Shredbetties.com- The girl to guy ratio is F'n AMAZING!!!! heheh, just kiddin. I do go there a little bit, but I still don't feel right posting there.. Kind of like a dirty old man or something.. But it is a pretty cool spot for girls who really ride to hang out.(this is the only site I don't use Ale_Capone on, I was going incognitto)


----------



## boarderaholic (Aug 13, 2007)

ALE!!! It's awsome seeing you here!!!!


----------



## Guest (Aug 26, 2007)

Ale_Capone said:


> Shredbetties.com- The girl to guy ratio is F'n AMAZING!!!!


no fucking joke! i just registered over there, mostly because i noticed so many girls from PA in the greet section.


----------



## Ale_Capone (Aug 26, 2007)

Thanks boarderholic... I owe you a chocolate beer!

MPD..drink a TNT or two fro me.

N~R~G... I am some_guy on Shredbetties.
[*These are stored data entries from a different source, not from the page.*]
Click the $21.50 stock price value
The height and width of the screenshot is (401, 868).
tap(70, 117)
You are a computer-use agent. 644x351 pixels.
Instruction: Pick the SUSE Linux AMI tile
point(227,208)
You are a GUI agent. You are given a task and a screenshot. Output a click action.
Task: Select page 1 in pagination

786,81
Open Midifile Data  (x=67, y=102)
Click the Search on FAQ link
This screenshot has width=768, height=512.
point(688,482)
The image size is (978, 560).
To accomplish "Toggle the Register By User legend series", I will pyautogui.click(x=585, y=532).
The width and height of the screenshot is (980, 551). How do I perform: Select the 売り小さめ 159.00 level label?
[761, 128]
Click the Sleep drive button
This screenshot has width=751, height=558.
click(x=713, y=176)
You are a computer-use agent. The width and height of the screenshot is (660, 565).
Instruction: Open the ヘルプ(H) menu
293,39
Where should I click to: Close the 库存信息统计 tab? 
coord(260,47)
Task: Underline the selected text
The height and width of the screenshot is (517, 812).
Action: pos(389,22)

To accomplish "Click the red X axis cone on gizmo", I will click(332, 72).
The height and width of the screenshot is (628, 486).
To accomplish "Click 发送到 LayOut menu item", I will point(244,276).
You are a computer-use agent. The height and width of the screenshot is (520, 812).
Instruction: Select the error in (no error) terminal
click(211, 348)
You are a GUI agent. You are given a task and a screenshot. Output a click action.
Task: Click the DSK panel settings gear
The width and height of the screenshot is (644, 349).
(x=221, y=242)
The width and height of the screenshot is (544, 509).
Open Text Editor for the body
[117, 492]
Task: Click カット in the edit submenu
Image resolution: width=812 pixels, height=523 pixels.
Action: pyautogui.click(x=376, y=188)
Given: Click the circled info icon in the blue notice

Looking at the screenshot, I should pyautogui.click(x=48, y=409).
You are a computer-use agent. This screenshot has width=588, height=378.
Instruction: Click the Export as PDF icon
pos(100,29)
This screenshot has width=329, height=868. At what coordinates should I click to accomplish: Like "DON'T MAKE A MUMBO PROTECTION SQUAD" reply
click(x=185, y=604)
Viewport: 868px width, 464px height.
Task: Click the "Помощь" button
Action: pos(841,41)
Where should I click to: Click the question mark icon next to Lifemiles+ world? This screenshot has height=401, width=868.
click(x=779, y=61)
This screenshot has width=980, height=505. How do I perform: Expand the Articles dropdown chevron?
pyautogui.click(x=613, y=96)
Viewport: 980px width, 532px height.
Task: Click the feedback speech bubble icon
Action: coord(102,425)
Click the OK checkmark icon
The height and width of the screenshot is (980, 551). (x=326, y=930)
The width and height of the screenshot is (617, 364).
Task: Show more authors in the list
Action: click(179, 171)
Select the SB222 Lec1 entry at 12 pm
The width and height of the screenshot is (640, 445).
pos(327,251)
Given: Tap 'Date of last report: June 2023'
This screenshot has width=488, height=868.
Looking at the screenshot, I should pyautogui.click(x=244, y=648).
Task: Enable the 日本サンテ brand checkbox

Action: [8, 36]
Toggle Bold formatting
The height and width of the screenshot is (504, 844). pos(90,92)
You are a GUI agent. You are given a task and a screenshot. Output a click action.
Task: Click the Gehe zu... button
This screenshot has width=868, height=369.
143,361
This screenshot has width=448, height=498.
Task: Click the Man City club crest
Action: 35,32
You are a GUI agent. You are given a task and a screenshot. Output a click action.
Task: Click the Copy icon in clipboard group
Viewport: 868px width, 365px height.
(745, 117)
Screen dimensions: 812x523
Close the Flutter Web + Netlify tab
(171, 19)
I just go there occasionally because I know Kelly. Plus, I ride like a girl anyways.


----------



## Guest (Aug 27, 2007)

hey there ale. cheers, good to see your here. im on splitboard.com, turns all year (but not very much) and of course the late great sb.com. you may know me as reachben or just Ben. h


----------



## Ale_Capone (Aug 26, 2007)

hey ben!!

I was looking through the TR's on TAY... Looks like coming up to BC might be a good option for riding in Sept. Unless I wnat to do some hard core sun cup riding at Rainier. Either way, we gotta hook up for some riding at Baker or Whistler this winter.

Looks like I can add you to that list of people I know from splitboard.


----------



## Guest (Aug 27, 2007)

Ale_Capone said:


> N~R~G... I am some_guy on Shredbetties.


i had a thought that was you


----------



## Ale_Capone (Aug 26, 2007)

N~R~G said:


> i had a thought that was you


What gave it away? My name on my avatar? 

Just kiddin. Hardly anybody knows my real name anyways. Not even the people who know me in real life.

There are a couple of clues there for people that know me, so I figured it wouldn't be that hard to figure out.

I did get a nice fat stack of Shredbetties stickers to plaster all over the place and hand out this winter... Even a couple of the oversized evil bunnies. If you ask Kelly nicely, she might send you some.

You missed the big festival here last weekend. Seattles hemp fest. I have been to hash bash in Ann Arbor a few times, and was expecting something simular.. uhh unn,, this thing was huge! 3 stages, and about a half mile of water front park.. great scene, lots of fun just chillin and people watchin. I think I smelt someone smokin weed though.:dunno:


----------



## Ale_Capone (Aug 26, 2007)

Ben,

Do you kow where this is?

August 24, Wedge, Northeast Arete

I am thinking the first weekend of September 8-9th? All though the following weekend would be better because I will have Friday off to get a jump on heading up your way. That is if they let me across the boarder.


----------



## Guest (Aug 27, 2007)

Ale_Capone said:


> I think I smelt someone smokin weed though.:dunno:


haha, really? 

definitely sounds good though, do you know what bands were playing? our "smoke-ins" around here (well, the only one, on 4th of july) kinda sucks, especially considering it's in DC on the 4th of july & big brother's everywhere.


----------



## bravo_castle (Aug 16, 2007)

Ale it's about time you graced us with your presents.


----------



## Ale_Capone (Aug 26, 2007)

Not really sure of the bands. I didn't see a bill, and I am not real savy. There was a mix of jamb bands, reggae, some kind of agro rock, hip hop. It all depended on what stage/area you where in. We where there early in the afternoon and the music was getting better as the day went on. There was deffinatly ALOT of tokin going on. I did see one guy getting a ticket, but then realised he had an open intox. Not alot of po po, but there where a few. It was after all "give a cop a bong hit" day.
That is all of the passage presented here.